Alport syndrome facts*
*Alport syndrome facts medical author: Melissa Conrad Stöppler, MD
- Alport syndrome is a genetic (inherited) disease.
- Signs and symptoms of Alport syndrome include hearing loss, eye problems, and blood in the urine, signifying loss of kidney function.
- Alport syndrome occurs in 1 out of 50,000 newborns.
- Mutations in the genes COL4A3, COL4A4, and COL4A5 cause Alport syndrome. These genes code for proteins responsible for the formation of a component of collagen Type IV.
- Different patterns of genetic inheritance have been observed in Alport syndrome.
- About 80% of cases of Alport syndrome are inherited in an X-linked manner (meaning the gene defect is on the X chromosome). About 15% of cases show autosomal recessive inheritance, and about 5% of cases are inherited in an autosomal dominant manner.
- Congenital hereditary hematuria is another name for Alport syndrome.
What is Alport syndrome?
What are the signs and symptoms of Alport syndrome?
People with Alport syndrome experience progressive loss of kidney function. Almost all affected individuals have blood in their urine (hematuria), which indicates abnormal functioning of the kidneys. Many people with Alport syndrome also develop high levels of protein in their urine (proteinuria).

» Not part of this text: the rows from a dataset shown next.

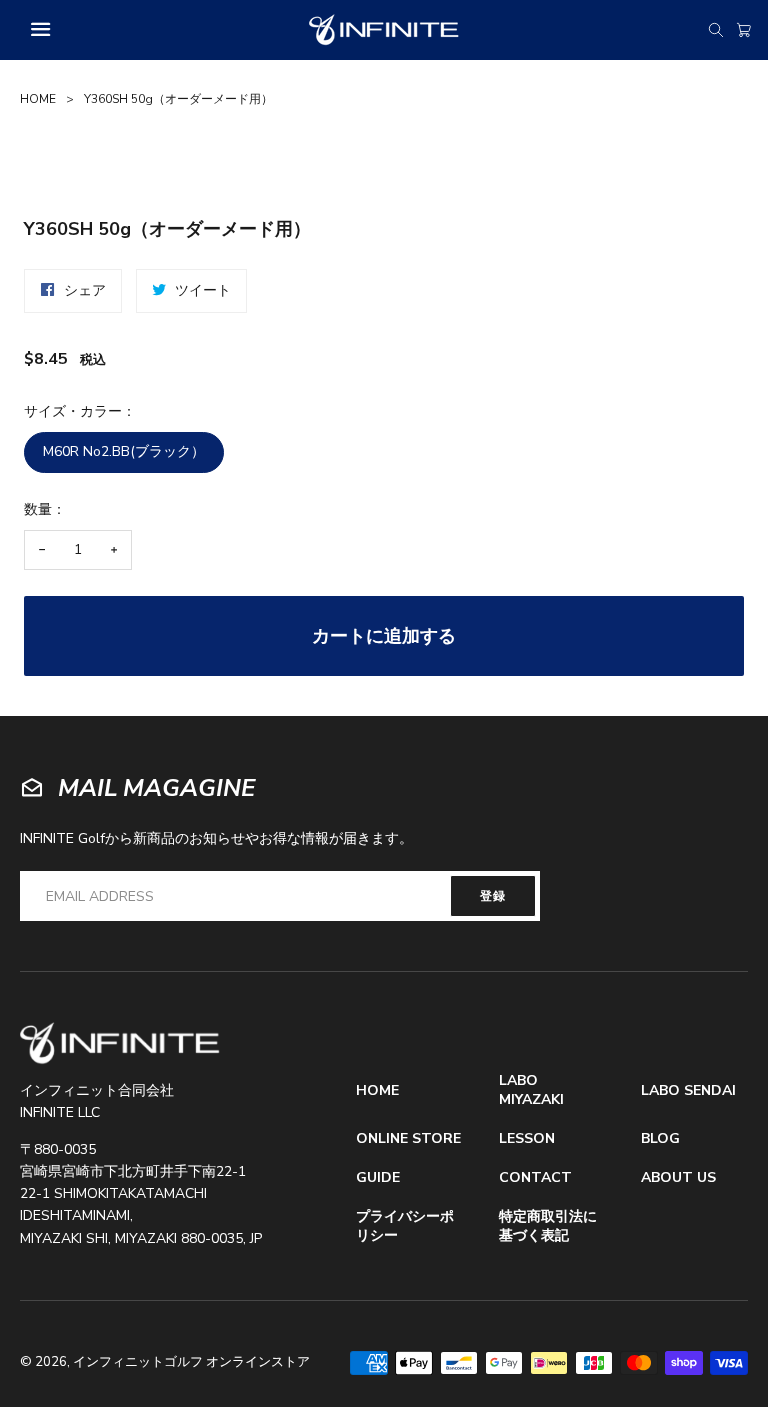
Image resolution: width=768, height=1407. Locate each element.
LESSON (527, 1139)
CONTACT (535, 1178)
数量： (45, 509)
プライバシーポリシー (405, 1226)
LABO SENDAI (688, 1090)
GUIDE (378, 1178)
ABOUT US (678, 1178)
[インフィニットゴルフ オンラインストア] (120, 1043)
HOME (38, 99)
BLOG (660, 1139)
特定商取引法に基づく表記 (548, 1226)
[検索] (716, 30)
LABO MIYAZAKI (531, 1090)
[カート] (744, 30)
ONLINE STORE (408, 1139)
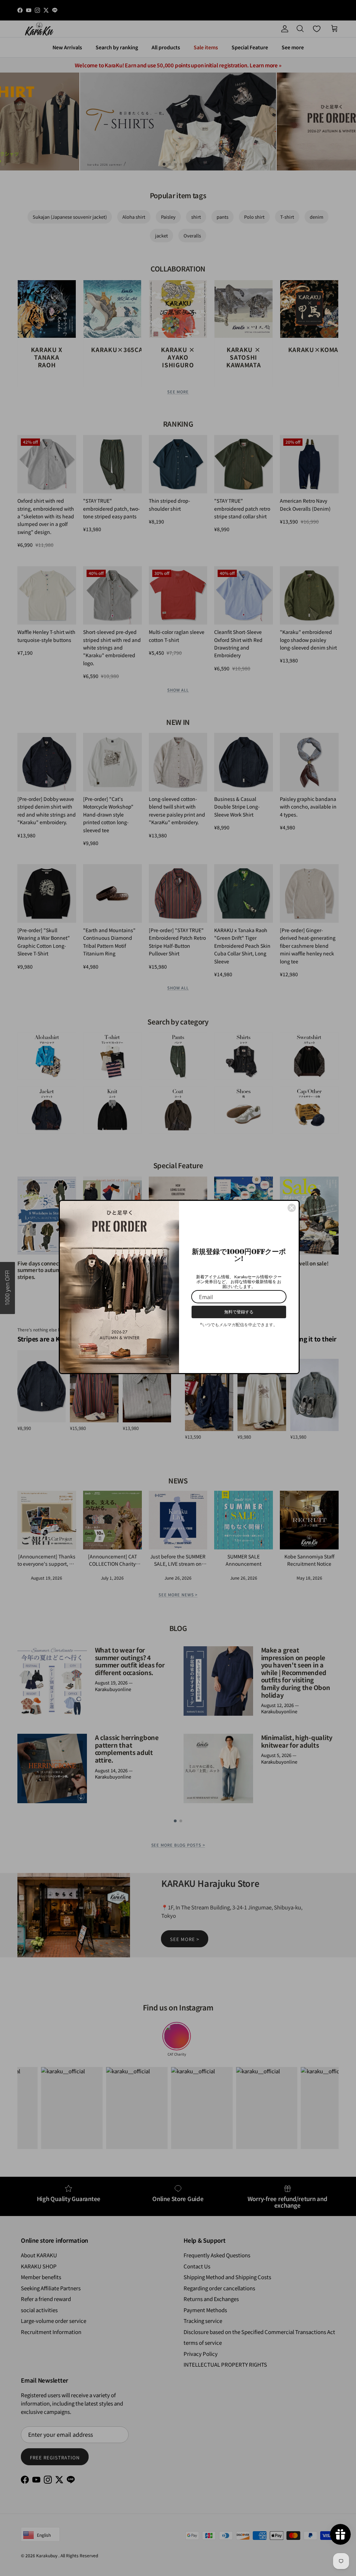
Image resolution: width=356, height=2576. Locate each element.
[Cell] (292, 1205)
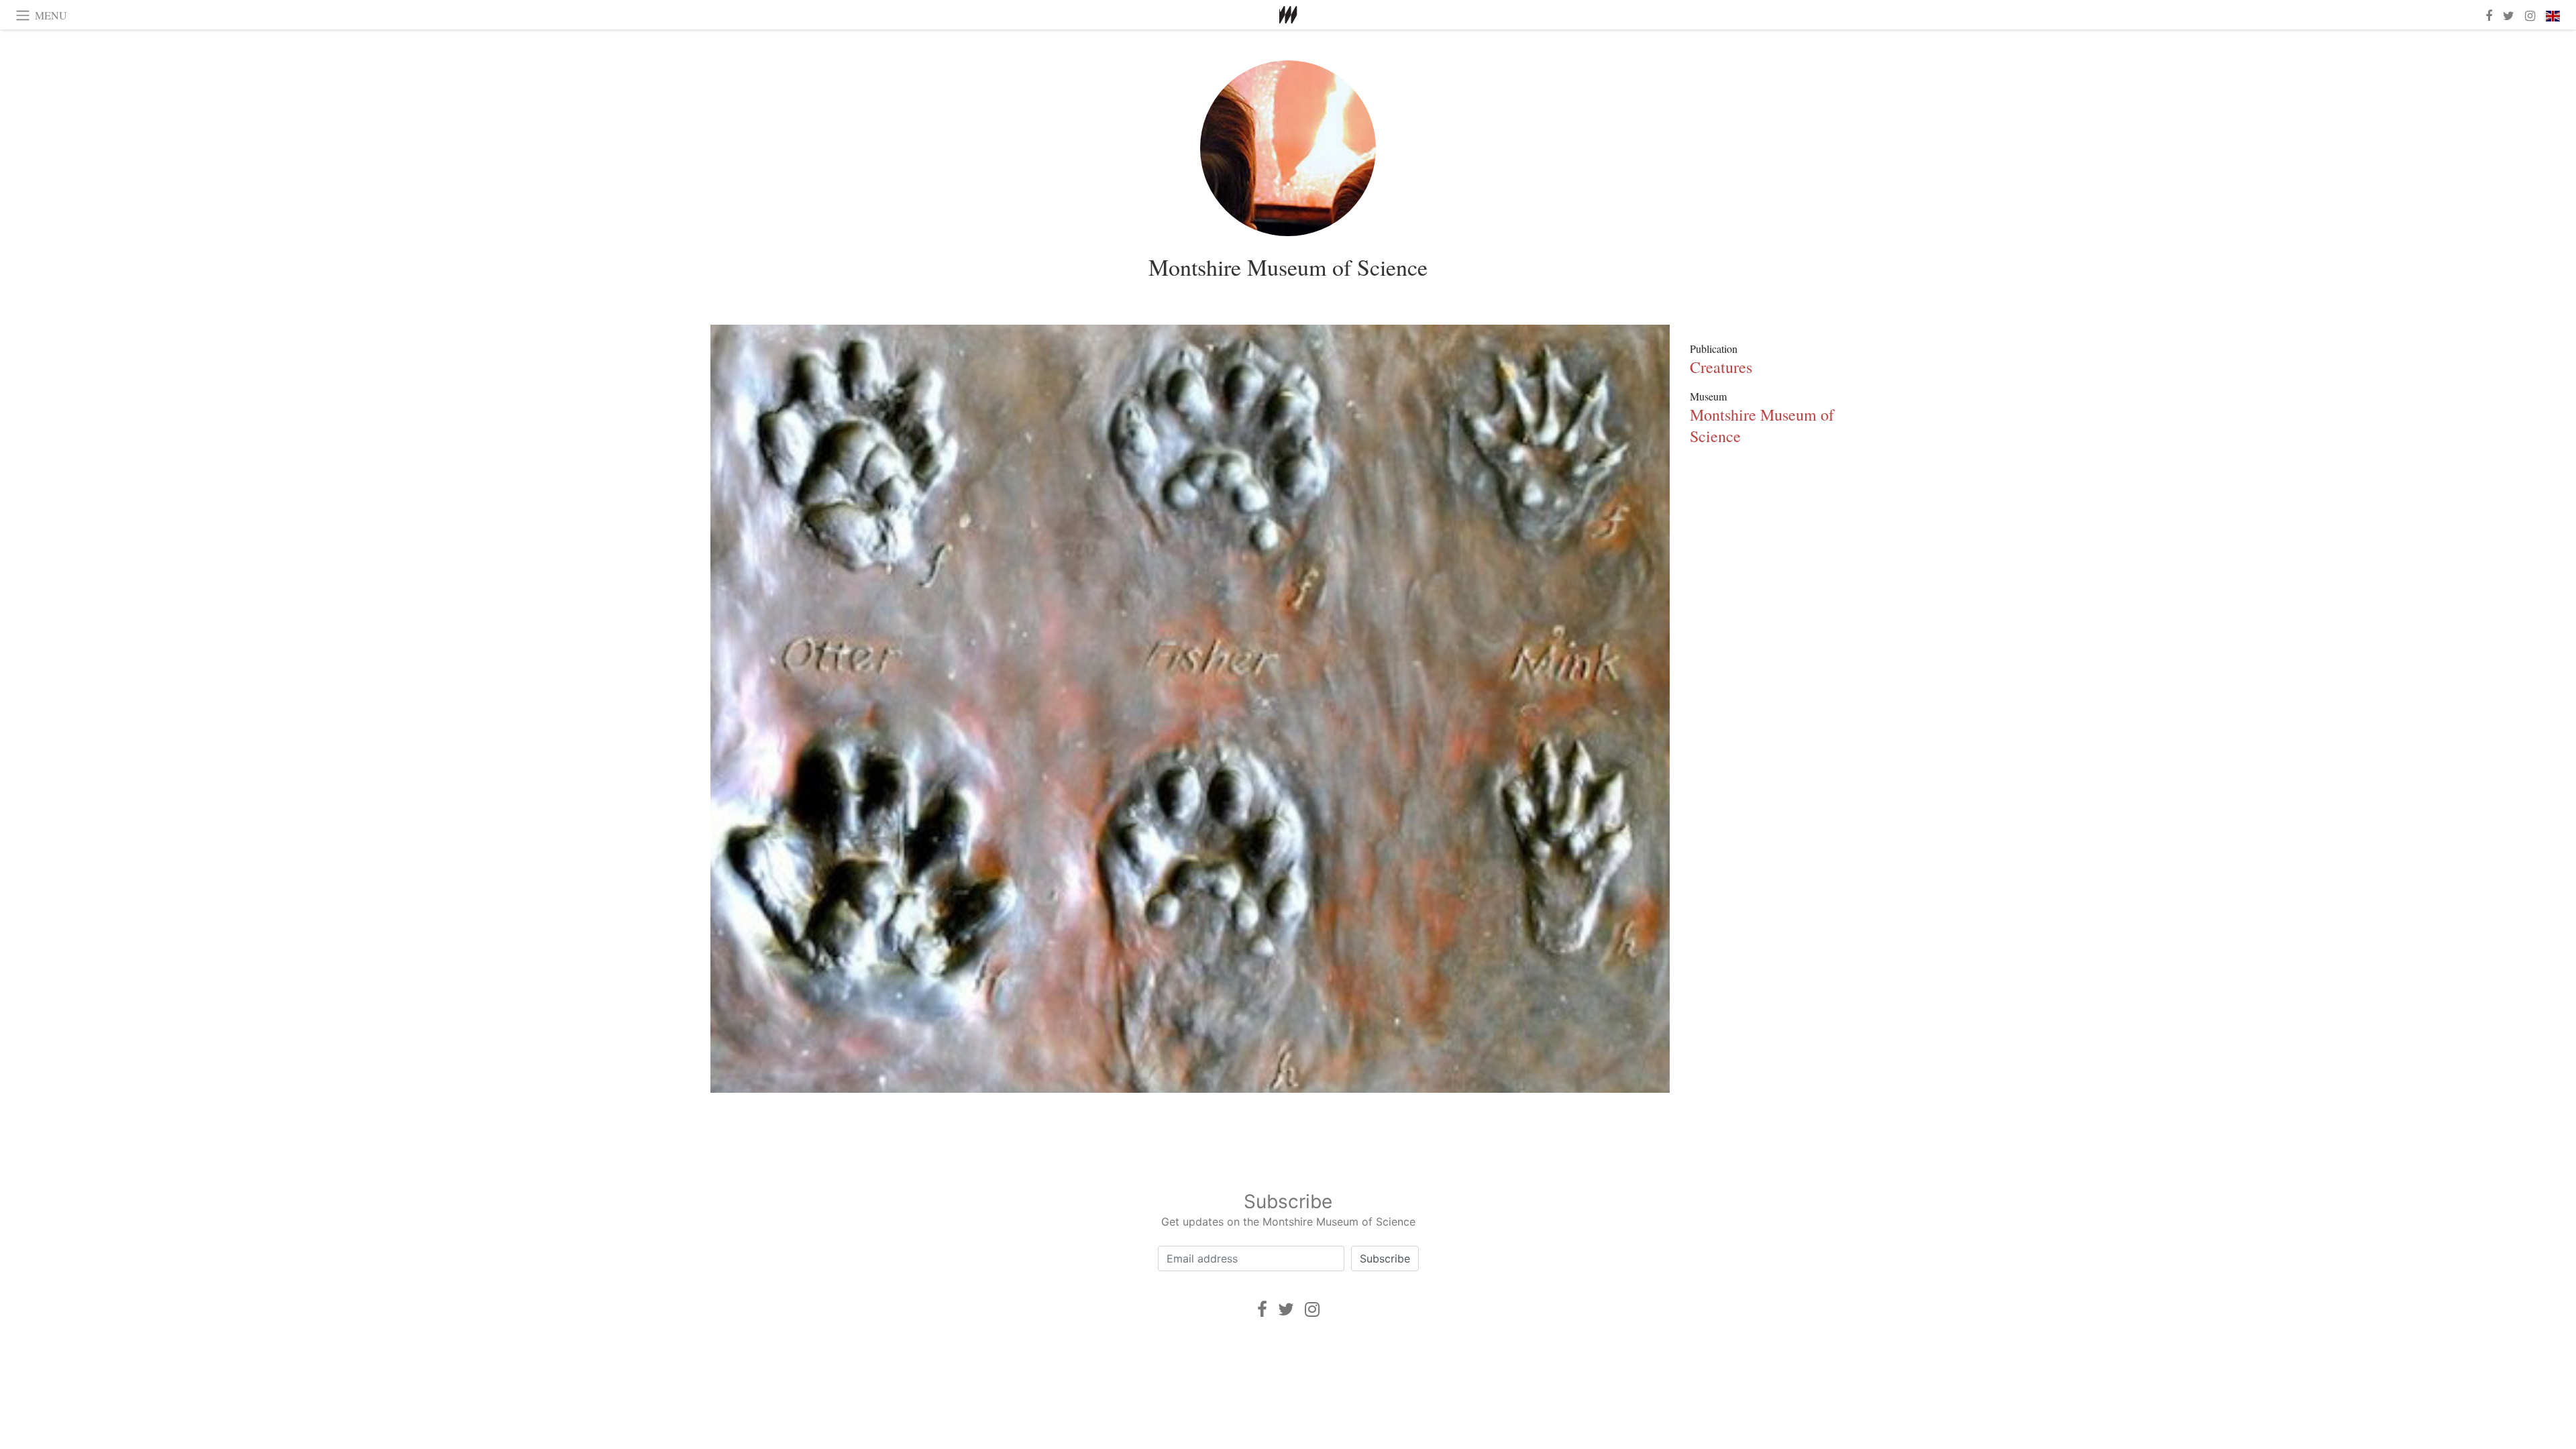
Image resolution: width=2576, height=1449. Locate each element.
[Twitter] (1286, 1309)
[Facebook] (1262, 1309)
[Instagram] (1312, 1309)
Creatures (1721, 367)
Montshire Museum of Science (1288, 267)
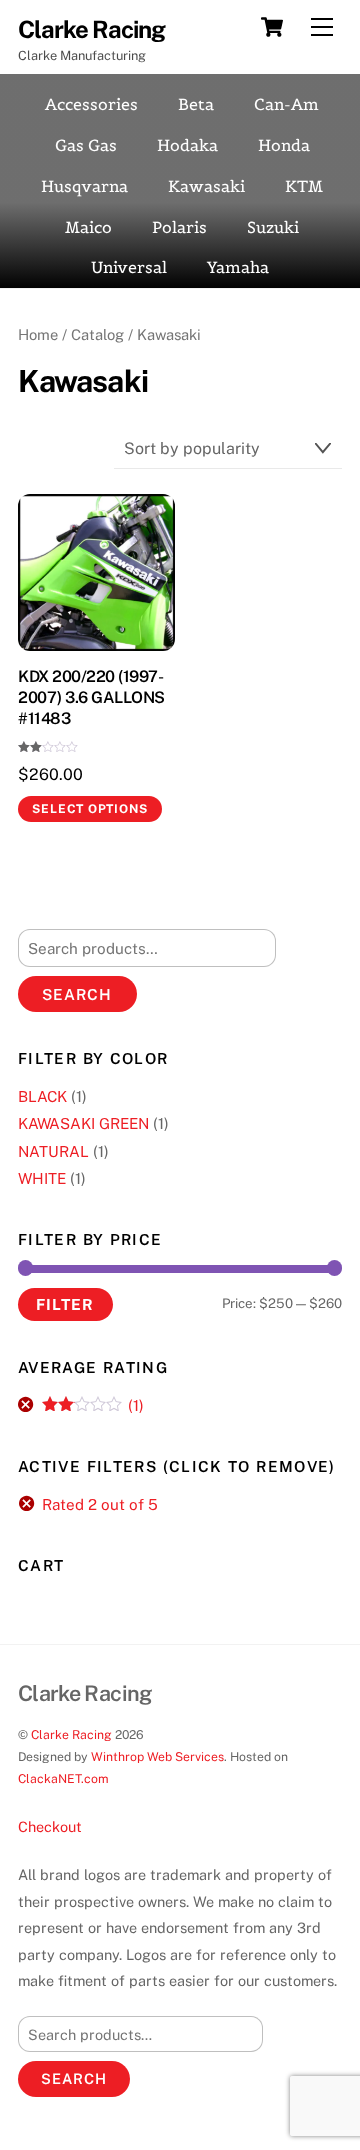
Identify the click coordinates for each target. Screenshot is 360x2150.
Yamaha (238, 267)
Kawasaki (206, 186)
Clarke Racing (71, 1734)
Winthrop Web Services (157, 1756)
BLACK (42, 1096)
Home (38, 334)
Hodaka (187, 145)
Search (77, 994)
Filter (65, 1304)
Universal (129, 267)
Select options (89, 809)
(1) (93, 1406)
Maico (88, 227)
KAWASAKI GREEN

The kidneys become less able to function as this condition progresses, resulting in end-stage renal disease (ESRD).
People with Alport syndrome frequently develop sensorineural hearing loss, which is caused by abnormalities of the inner ear, during late childhood or early adolescence. Affected individuals may also have misshapen lenses in the eyes (anterior lenticonus) and abnormal coloration of the light-sensitive tissue at the back of the eye (retina). These eye abnormalities seldom lead to vision loss.
Significant hearing loss, eye abnormalities, and progressive kidney disease are more common in males with Alport syndrome than in affected females.